We'd all like to invest like the legendary Warren Buffett, turning thousands into millions or more. Buffett analyzes companies by calculating return on invested capital, or ROIC, to help determine whether a company has an economic moat -- the ability to earn returns on its money above that money's cost.

In this series, we examine several companies in a single industry to determine their ROIC. Let's look at Buffalo Wild Wings (Nasdaq: BWLD) and three of its industry peers, to see how efficiently they use cash.

Of course, it's not the only metric in value investing, but ROIC may be the most important one. By determining a company's ROIC, you can see how well it's using the cash you entrust to it and whether it's actually creating value for you. Simply put, it divides a company's operating profit by how much investment it took to get that profit. The formula is:

ROIC = net operating profit after taxes / Invested capital

(Read more on the nuances of the formula.)

This one-size-fits-all calculation cuts out many of the legal accounting tricks (such as excessive debt) that managers use to boost earnings numbers and provides you with an apples-to-apples way to evaluate businesses, even across industries. The higher the ROIC, the more efficiently the company uses capital.

Ultimately, we're looking for companies that can invest their money at rates that are higher than the cost of capital, which for most businesses is between 8% and 12%. Ideally, we want to see ROIC above 12%, at a minimum, and a history of increasing returns, or at least steady returns, which indicate some durability to the company's economic moat.

Here are the ROIC figures for Buffalo Wild Wings and three industry peers over a few periods.

Company

TTM

1 Year Ago

3 Years Ago

5 Years Ago

Buffalo Wild Wings 17.9% 18.1% 15.8% 16.9%
Panera Bread (Nasdaq: PNRA) 24.1% 24.6% 13% 16.4%
BJ's Restaurants (Nasdaq: BJRI) 8.1% 6.4% 3.9% 6.9%
Jack in the Box (Nasdaq: JACK) 5% 5.1% 9.4% 9.4%

Source: S&P Capital IQ. TTM=trailing 12 months.

Panera Bread has the highest returns on invested capital of these companies and has also increased its ROIC by almost 50% from five years ago.

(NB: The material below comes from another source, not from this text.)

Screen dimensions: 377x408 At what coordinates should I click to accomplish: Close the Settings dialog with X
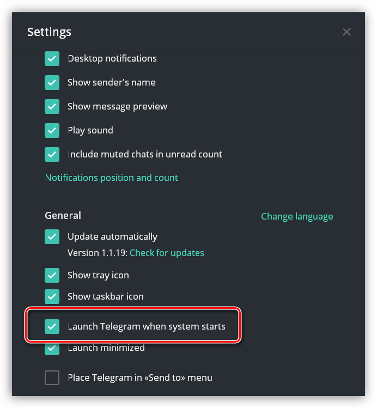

Buffalo Wild Wings has the next highest ROIC, with its returns having increased by 1 percentage point from five years ago. BJ's Restaurants offers returns on invested capital that are just over half of Buffalo Wild Wings'. After a decline three years ago, it has steadily increased its returns. Jack in the Box has the lowest returns of these companies, and those returns have steadily declined over the past five years to just over half of what they were.

The restaurant industry has recently faced challenges from increased prices on raw ingredients. The uptick has affected a broad range of restaurants, including high-end companies such as Ruth's Hospitality and fast-food restaurants such as McDonald's, Domino's Pizza, and Papa John's. It has also affected Buffalo Wild Wings, but that company has the advantage of relying heavily on chicken, which has been selling at lower prices.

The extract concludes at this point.